### Task details:
Exact copy, pictures omitted: the line holding "Expand the FFT Display section" and every line after it down to the end of the entries.

### Given data:
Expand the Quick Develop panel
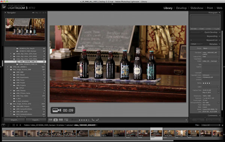Screen dimensions: 225x142 coord(219,32)
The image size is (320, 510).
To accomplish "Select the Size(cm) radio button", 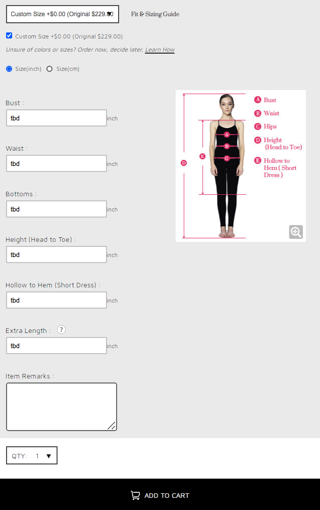I will pos(49,69).

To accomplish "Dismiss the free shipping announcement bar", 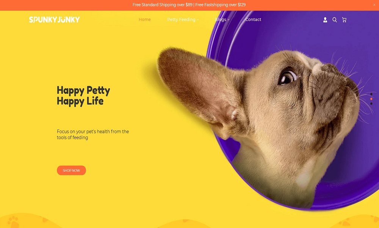I will (x=374, y=5).
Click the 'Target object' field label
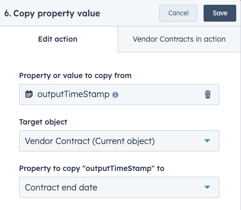Screen dimensions: 241x210 point(43,122)
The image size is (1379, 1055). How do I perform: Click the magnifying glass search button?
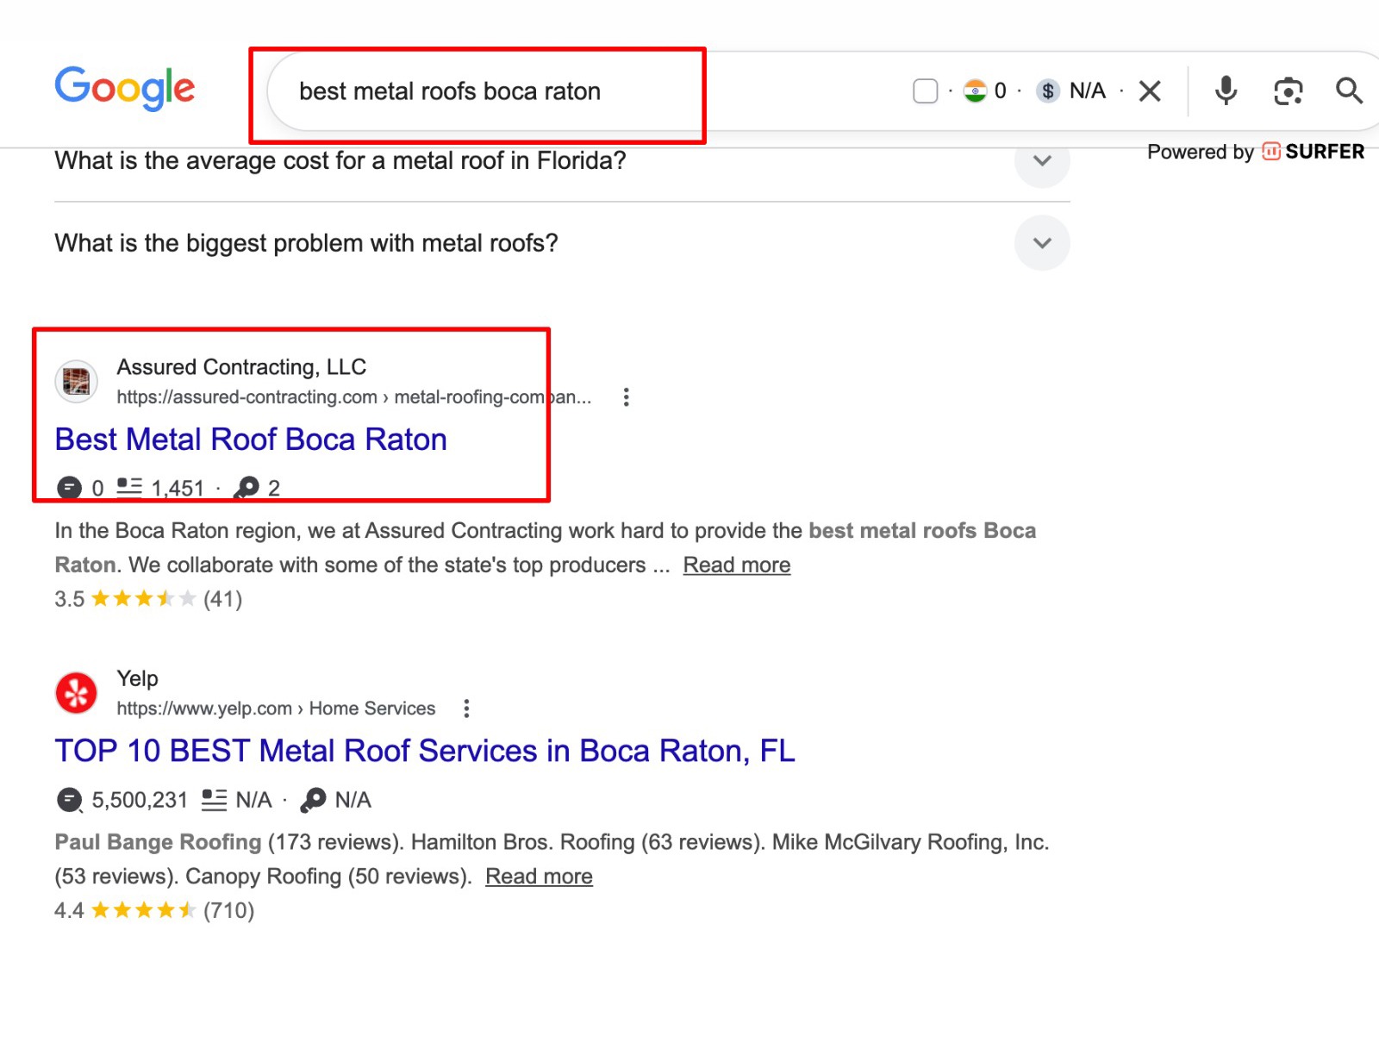pos(1348,91)
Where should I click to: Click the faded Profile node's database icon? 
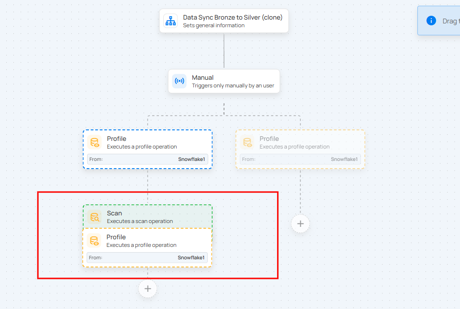point(247,142)
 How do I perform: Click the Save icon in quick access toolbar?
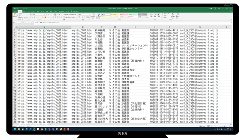click(15, 8)
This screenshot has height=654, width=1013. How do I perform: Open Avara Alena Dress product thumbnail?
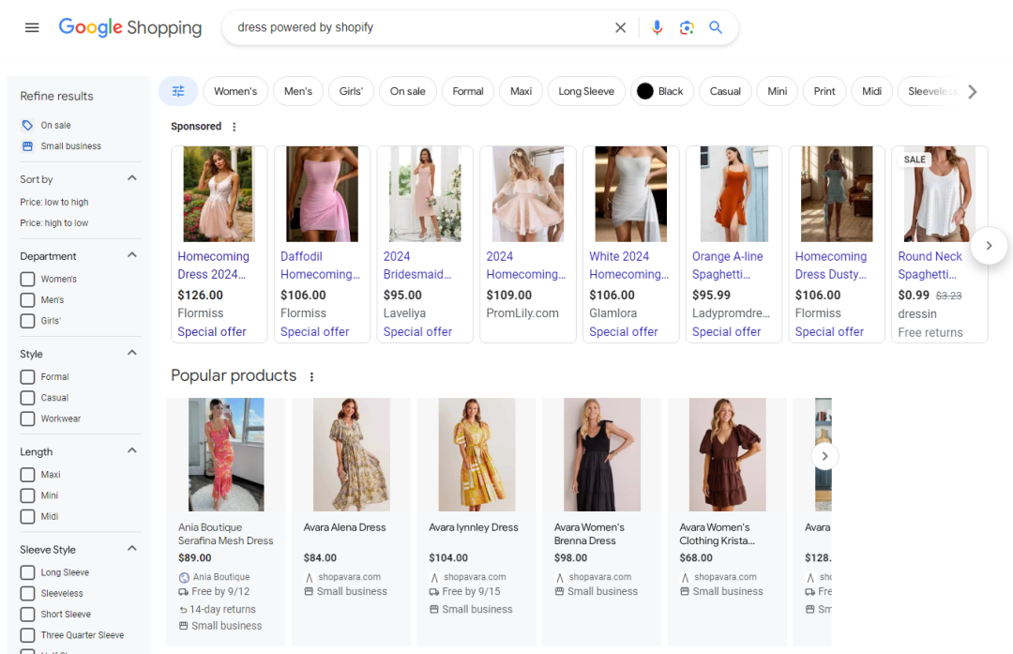coord(352,454)

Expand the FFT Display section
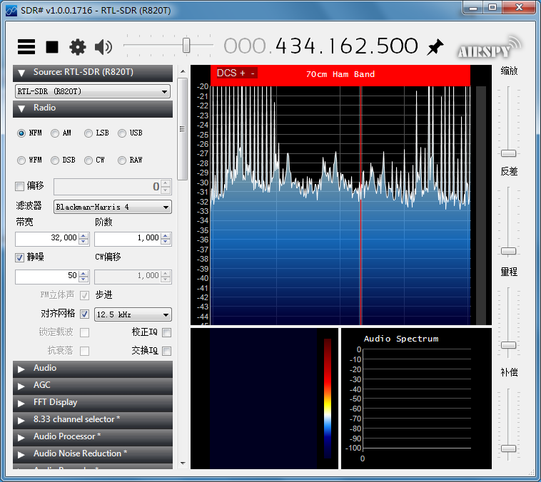(93, 403)
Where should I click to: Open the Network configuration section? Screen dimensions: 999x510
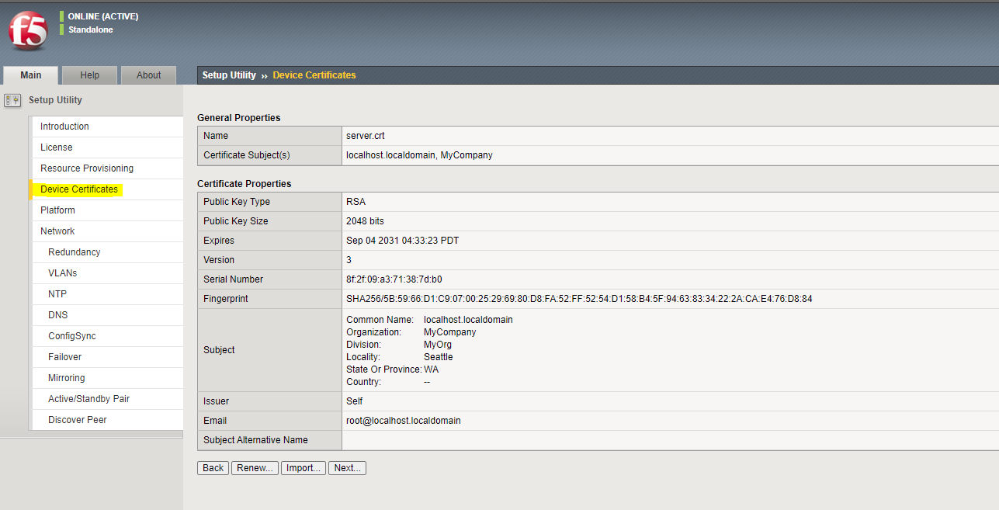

### Answer to the exercise:
Expand the FFT Display section
(93, 403)
Where should I click to: Open the Network configuration section? Screen dimensions: 999x510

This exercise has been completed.